■ **Records to process**
━━━━━━━━━━━━━━━━━━━━━━━━━━━━━━
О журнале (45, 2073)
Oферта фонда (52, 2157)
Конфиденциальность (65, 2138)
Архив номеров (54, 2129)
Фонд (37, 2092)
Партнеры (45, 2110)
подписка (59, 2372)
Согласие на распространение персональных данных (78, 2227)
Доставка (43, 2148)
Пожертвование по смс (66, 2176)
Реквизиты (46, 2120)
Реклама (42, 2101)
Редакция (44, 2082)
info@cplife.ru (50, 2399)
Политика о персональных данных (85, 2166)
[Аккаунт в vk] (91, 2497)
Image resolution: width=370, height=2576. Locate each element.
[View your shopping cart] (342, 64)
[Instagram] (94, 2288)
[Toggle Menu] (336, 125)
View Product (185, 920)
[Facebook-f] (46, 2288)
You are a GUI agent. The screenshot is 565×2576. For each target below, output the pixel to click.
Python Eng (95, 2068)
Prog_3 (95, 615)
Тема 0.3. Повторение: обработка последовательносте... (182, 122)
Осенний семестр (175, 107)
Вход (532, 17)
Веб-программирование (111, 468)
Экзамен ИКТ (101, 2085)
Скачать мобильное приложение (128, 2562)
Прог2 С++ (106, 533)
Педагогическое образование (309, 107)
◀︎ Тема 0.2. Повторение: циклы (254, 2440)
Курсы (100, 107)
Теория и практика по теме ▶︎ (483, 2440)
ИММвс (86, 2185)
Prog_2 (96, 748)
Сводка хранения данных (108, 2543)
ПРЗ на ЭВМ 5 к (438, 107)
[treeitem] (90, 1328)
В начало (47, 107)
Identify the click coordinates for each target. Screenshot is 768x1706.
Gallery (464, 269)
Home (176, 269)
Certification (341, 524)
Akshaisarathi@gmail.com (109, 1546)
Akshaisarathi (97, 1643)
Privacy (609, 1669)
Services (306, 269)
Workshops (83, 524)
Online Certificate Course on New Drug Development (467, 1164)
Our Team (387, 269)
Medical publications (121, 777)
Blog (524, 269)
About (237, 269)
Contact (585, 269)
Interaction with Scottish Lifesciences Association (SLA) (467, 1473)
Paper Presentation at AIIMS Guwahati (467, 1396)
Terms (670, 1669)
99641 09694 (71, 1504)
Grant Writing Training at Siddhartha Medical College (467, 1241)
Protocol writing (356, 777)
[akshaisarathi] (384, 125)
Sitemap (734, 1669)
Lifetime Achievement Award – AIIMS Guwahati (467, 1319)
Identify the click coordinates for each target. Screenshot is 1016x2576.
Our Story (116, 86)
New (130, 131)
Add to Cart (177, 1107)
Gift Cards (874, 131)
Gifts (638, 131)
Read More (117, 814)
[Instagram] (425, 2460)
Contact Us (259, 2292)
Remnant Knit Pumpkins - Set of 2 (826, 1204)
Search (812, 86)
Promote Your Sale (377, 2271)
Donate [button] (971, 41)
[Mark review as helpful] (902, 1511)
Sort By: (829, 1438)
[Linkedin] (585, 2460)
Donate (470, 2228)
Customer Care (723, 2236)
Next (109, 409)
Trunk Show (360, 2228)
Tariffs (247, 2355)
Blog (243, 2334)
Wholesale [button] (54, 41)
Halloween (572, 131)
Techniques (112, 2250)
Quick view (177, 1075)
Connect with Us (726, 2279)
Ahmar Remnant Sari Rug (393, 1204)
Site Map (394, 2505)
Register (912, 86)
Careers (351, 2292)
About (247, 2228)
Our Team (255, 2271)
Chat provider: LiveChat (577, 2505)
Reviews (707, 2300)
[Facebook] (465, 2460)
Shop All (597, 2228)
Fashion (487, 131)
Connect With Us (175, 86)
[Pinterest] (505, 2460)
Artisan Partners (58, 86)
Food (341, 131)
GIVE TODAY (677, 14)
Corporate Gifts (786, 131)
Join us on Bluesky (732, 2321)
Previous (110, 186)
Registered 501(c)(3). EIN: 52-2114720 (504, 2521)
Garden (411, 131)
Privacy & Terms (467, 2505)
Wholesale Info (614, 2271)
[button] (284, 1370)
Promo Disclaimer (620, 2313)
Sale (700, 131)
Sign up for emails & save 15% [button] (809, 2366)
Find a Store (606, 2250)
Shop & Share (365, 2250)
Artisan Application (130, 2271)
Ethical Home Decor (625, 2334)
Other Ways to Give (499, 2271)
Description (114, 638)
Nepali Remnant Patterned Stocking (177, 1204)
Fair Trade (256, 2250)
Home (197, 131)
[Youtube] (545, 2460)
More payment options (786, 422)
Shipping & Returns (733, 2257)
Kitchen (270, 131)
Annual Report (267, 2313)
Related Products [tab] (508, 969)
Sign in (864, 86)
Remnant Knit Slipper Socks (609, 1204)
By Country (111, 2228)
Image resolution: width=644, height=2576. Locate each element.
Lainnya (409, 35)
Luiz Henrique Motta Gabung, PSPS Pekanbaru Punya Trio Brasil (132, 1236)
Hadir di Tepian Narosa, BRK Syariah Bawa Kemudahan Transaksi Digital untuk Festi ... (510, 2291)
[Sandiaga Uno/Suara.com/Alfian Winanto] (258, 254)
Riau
━━━━━━━━━━━━━━━━━━━━━━━━━━━━━━
■ **What you should do**
In the lines above, spot each one that contains the word "element" and copy it.

■ **Response to the exercise**
Image resolution: width=370, height=2576. Locate each element.
Image resolution: width=644, height=2576. Locate each element.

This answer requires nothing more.